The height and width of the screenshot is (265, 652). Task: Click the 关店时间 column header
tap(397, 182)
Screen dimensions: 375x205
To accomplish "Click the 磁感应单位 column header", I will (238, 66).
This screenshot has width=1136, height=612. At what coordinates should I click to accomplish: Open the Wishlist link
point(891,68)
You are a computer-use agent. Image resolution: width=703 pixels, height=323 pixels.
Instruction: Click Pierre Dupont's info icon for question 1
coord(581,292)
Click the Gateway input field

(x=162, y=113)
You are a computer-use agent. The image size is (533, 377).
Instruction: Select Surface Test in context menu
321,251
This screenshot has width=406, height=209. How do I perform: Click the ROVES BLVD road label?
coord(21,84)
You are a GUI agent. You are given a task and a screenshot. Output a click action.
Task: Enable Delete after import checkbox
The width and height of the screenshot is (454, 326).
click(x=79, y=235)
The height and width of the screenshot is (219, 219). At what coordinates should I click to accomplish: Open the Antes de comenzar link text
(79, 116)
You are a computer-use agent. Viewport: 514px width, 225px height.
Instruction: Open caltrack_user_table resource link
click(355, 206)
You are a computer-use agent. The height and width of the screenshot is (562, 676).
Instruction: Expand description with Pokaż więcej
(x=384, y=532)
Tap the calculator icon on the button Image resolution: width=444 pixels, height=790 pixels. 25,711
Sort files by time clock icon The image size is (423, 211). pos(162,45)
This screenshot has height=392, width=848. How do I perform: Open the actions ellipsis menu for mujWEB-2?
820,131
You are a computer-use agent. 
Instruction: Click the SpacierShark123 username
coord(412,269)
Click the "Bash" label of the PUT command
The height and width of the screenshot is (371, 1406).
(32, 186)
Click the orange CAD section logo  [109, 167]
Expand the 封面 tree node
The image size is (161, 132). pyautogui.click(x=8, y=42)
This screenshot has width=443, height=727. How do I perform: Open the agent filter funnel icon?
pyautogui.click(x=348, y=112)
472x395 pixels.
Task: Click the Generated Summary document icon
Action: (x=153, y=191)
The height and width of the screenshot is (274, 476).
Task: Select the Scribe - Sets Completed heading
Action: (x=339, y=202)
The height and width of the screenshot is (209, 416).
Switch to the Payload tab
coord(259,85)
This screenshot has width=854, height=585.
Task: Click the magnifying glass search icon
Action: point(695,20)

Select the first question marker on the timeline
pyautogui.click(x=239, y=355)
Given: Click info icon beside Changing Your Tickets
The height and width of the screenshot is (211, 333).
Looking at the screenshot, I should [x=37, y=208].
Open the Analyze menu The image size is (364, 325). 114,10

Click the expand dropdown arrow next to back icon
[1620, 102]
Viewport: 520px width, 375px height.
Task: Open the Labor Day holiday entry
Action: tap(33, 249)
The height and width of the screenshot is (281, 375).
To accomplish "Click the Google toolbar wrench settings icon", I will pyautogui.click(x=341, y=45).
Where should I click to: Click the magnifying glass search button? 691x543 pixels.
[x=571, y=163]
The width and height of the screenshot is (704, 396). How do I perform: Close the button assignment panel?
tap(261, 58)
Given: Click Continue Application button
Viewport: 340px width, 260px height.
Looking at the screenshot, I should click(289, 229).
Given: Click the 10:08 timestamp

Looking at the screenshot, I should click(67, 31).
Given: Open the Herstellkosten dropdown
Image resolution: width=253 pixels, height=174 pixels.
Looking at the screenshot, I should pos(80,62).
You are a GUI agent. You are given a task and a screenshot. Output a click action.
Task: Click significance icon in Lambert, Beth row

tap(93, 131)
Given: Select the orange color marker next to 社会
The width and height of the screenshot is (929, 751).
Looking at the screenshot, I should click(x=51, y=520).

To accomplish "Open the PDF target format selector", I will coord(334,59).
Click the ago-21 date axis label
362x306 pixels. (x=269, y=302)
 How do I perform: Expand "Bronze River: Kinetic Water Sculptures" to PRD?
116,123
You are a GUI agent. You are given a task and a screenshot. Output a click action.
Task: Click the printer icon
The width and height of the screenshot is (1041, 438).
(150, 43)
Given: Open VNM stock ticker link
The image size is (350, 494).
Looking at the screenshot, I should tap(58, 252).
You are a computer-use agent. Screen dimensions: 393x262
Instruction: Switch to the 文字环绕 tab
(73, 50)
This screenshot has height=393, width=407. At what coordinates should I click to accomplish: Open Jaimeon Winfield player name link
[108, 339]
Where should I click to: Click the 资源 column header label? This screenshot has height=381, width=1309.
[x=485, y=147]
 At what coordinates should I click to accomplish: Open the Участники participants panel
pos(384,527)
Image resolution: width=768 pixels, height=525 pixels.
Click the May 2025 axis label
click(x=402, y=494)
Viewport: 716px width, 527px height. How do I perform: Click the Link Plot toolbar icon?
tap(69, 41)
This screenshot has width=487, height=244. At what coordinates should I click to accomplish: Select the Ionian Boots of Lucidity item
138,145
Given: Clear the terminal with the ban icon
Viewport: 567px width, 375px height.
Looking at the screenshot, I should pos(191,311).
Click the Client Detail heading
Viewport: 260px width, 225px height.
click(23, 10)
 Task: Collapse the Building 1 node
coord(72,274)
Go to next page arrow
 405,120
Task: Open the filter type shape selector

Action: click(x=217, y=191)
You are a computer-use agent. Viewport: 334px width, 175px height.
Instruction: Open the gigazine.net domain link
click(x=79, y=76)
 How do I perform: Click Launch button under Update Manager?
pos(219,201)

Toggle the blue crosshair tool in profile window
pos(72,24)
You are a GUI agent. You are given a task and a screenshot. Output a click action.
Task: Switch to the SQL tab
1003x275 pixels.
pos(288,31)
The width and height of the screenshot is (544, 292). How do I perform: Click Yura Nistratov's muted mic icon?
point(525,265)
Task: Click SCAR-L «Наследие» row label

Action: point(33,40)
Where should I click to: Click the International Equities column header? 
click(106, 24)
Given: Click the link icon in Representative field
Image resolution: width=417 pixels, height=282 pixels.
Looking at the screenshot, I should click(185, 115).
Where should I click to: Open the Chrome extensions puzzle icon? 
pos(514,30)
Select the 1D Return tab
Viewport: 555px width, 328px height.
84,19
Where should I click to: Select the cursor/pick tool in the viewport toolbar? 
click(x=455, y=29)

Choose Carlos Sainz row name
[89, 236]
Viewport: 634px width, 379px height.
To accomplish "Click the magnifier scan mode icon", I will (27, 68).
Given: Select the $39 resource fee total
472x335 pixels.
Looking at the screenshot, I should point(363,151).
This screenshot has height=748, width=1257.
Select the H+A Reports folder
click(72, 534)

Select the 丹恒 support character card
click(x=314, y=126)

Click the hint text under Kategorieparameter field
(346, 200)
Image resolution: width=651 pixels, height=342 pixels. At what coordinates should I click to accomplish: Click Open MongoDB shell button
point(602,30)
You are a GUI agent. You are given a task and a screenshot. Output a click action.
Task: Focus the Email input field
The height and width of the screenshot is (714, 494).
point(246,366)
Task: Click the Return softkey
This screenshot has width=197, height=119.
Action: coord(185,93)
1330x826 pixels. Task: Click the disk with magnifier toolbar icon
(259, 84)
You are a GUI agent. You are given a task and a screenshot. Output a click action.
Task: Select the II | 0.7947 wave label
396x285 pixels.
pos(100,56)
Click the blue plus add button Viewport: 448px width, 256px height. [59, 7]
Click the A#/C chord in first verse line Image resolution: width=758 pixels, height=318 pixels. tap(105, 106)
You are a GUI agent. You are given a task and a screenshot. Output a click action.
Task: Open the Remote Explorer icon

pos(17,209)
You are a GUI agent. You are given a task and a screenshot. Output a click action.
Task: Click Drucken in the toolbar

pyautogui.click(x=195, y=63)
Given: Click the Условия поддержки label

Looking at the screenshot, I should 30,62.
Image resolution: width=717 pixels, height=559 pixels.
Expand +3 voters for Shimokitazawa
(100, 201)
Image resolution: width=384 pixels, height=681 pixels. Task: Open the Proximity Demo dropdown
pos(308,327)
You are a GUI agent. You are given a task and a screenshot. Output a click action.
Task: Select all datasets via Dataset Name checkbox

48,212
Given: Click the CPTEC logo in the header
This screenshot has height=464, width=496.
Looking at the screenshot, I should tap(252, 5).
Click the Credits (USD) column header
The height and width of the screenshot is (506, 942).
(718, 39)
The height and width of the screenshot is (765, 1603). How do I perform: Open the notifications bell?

···

**ASSIGNED TASK**
The answer is to be one number: the count of lines in the entries containing the string "dimensions".

**WRITTEN RESPONSE**
2